» **The problem**
From the data that follows, copy every line holding the string "кольца".

» **Data for this task**
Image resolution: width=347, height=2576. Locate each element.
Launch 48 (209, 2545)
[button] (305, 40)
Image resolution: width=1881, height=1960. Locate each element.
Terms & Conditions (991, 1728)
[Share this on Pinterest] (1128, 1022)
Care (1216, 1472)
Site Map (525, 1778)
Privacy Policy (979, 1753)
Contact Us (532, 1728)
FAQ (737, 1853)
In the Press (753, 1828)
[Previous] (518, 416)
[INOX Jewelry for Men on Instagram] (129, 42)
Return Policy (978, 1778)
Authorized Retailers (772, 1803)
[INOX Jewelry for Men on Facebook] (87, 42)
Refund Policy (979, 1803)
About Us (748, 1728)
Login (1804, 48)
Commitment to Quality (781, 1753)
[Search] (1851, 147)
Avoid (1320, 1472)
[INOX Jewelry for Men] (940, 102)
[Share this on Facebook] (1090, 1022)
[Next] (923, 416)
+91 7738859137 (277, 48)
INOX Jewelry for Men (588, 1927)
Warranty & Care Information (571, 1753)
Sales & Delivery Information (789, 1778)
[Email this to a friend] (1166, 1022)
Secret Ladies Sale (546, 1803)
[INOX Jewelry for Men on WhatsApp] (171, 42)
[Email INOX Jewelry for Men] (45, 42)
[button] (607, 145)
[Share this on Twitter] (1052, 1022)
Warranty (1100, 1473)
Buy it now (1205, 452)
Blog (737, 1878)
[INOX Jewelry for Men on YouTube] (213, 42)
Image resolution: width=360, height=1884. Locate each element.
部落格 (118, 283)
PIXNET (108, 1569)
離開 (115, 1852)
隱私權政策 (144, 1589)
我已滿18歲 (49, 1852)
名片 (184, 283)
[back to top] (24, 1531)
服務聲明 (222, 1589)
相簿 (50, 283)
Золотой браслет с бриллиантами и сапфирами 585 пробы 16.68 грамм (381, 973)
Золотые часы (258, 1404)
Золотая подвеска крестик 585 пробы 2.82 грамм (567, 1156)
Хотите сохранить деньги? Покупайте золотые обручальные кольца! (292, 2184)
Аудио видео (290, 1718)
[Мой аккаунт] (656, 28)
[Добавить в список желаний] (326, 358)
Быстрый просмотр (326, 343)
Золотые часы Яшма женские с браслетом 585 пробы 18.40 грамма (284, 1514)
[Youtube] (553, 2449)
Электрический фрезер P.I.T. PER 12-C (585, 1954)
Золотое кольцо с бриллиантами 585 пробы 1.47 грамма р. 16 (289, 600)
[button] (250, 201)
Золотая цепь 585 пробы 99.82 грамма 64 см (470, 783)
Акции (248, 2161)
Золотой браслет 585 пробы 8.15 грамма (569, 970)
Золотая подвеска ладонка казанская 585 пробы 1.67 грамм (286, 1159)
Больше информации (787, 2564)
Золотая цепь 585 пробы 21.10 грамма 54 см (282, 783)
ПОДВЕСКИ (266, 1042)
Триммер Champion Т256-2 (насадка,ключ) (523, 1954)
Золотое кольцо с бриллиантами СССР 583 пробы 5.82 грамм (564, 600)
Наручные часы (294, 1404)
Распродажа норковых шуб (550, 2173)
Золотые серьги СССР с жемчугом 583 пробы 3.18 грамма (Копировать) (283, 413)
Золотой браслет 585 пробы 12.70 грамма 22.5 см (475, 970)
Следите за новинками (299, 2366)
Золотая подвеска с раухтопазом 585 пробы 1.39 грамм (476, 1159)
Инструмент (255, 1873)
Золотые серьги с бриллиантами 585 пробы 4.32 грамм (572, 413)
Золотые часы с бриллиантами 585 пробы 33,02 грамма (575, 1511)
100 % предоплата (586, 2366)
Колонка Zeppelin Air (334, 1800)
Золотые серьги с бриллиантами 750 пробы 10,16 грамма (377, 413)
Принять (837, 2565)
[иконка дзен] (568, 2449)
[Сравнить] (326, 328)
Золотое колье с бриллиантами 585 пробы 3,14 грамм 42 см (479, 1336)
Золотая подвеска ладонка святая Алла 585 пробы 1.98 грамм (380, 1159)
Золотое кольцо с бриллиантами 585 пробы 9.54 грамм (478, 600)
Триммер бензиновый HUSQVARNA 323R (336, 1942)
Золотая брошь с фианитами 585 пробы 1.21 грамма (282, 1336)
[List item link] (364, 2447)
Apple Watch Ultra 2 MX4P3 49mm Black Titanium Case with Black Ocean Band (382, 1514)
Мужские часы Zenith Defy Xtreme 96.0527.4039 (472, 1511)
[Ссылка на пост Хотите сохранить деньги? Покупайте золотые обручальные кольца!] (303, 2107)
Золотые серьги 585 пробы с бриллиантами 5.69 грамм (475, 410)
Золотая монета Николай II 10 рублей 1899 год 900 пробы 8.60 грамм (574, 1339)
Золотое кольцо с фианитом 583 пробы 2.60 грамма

» **Written response**
Хотите сохранить деньги? Покупайте золотые обручальные кольца! (292, 2184)
[Ссылка на пост Хотите сохранить деньги? Покупайте золотые обручальные кольца!] (303, 2107)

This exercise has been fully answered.